===== Records supplied

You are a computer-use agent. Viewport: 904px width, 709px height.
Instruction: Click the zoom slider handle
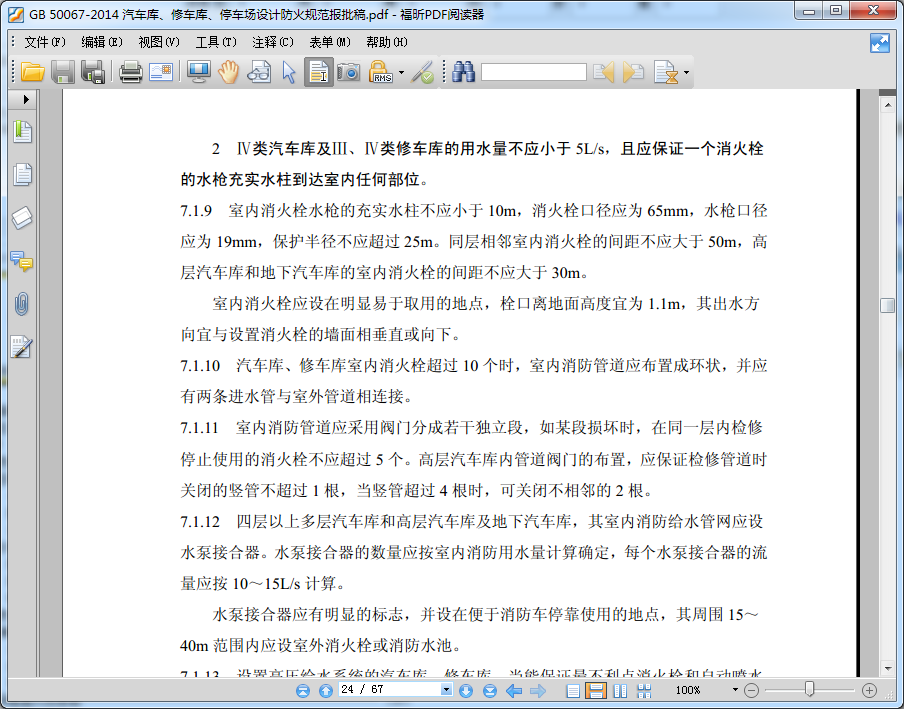[x=809, y=689]
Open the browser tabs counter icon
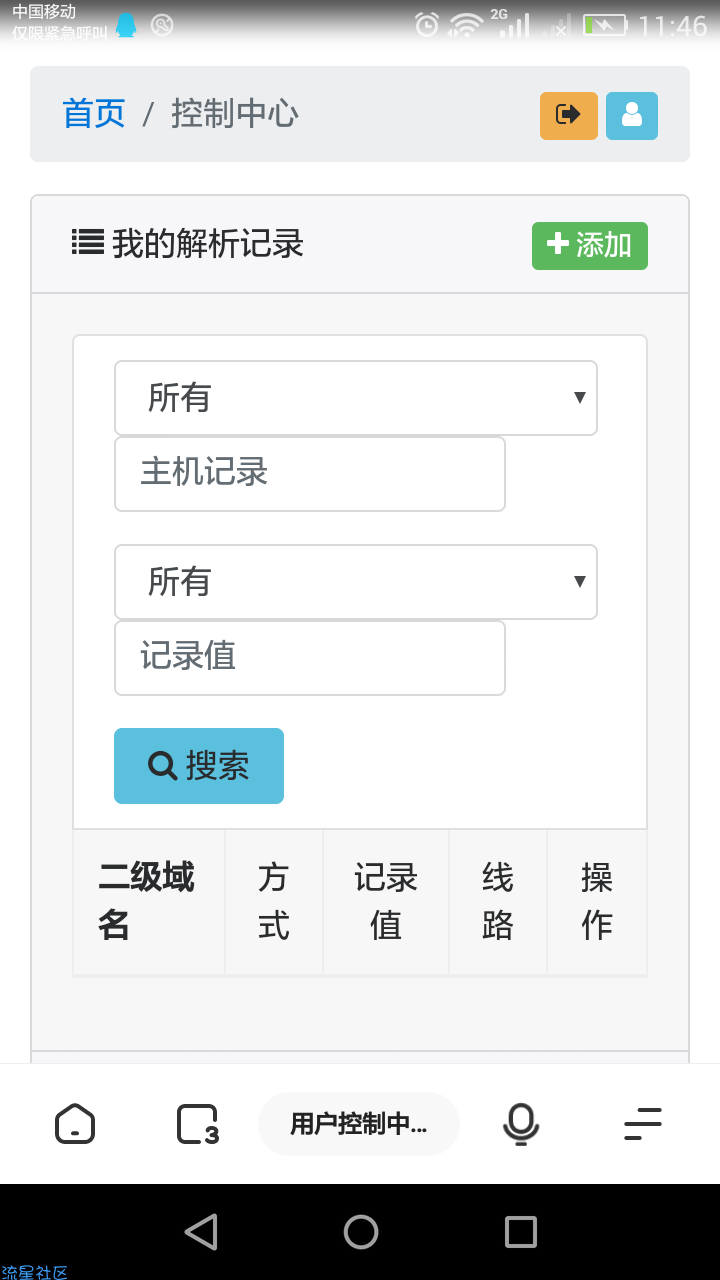720x1280 pixels. click(x=197, y=1123)
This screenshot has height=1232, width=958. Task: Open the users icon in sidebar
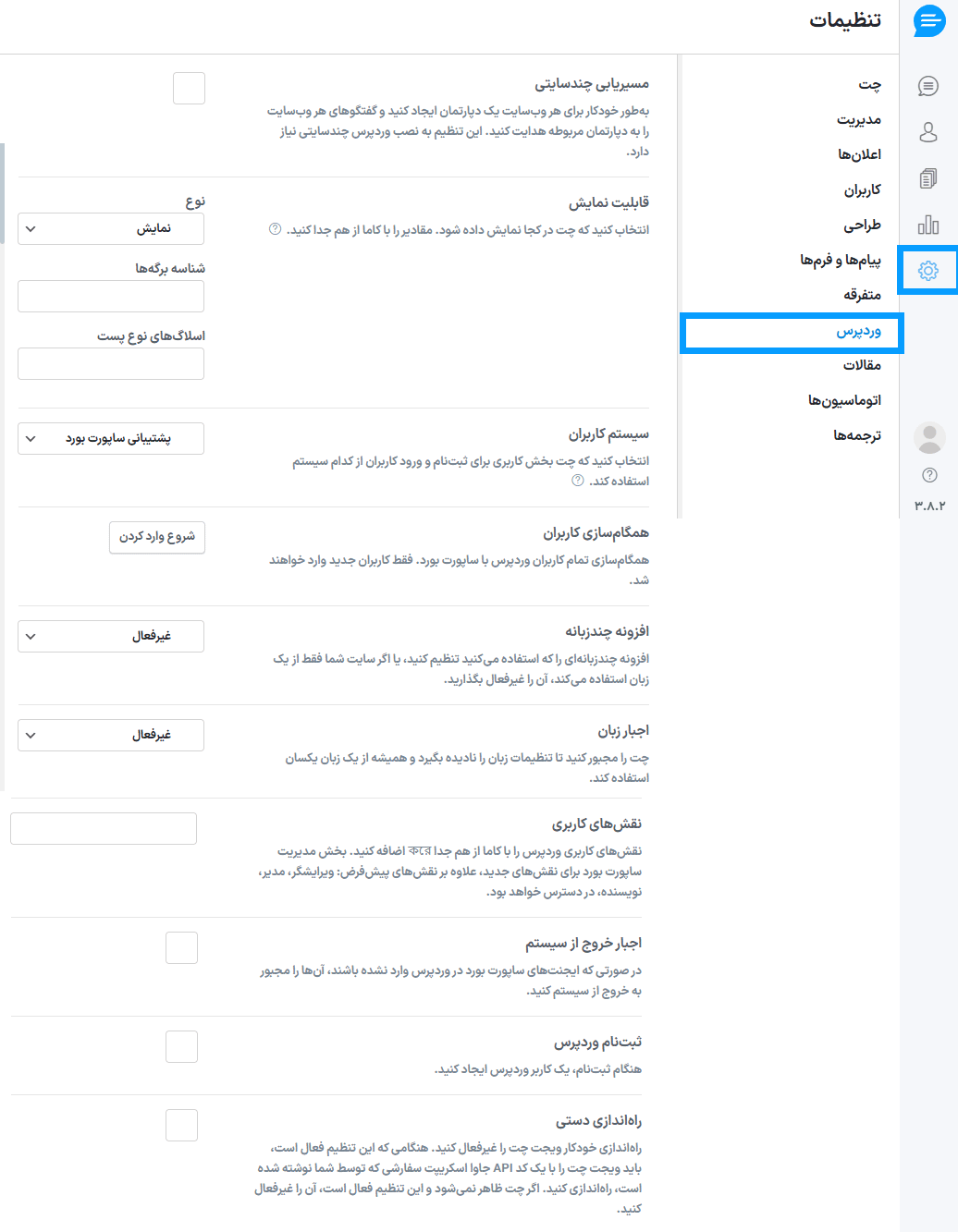click(x=927, y=132)
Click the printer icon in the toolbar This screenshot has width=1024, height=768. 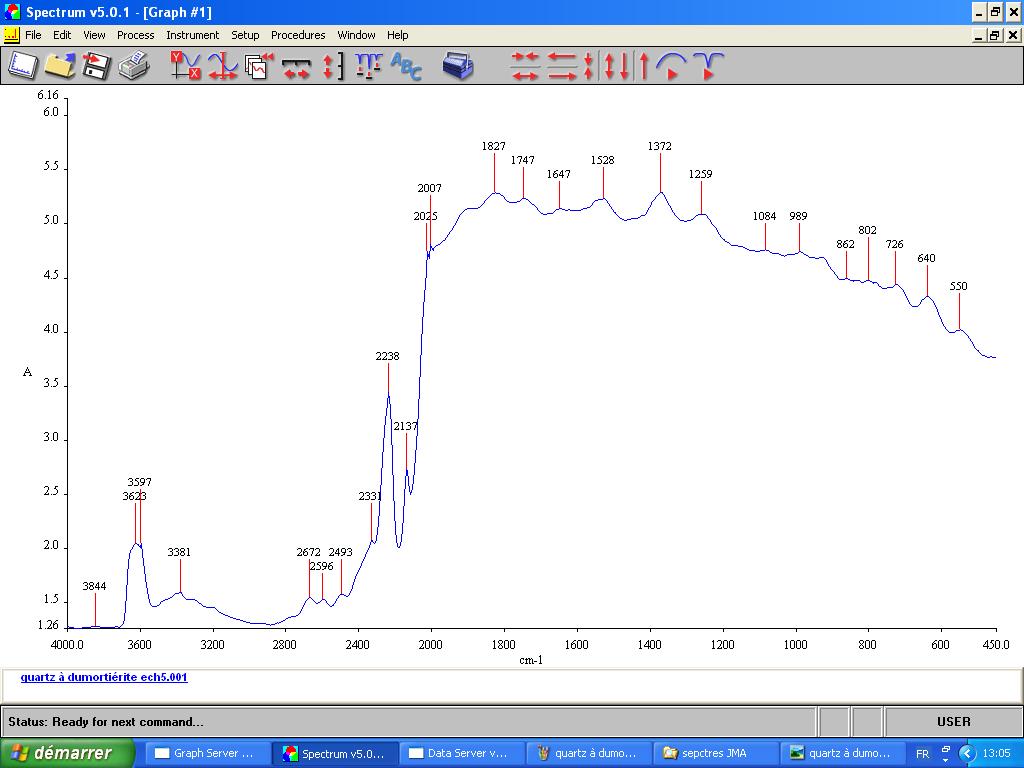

==========

= Problem =
Pictures stay out; reproduce every line of the records exactly.

= Output below =
You are a computer-use agent. Viewport: 904px width, 709px height.
Instruction: Click the zoom slider handle
[x=809, y=689]
Open the browser tabs counter icon
720x1280 pixels. click(x=197, y=1123)
This screenshot has height=1232, width=958. Task: Open the users icon in sidebar
click(x=927, y=132)
Click the printer icon in the toolbar This screenshot has width=1024, height=768. 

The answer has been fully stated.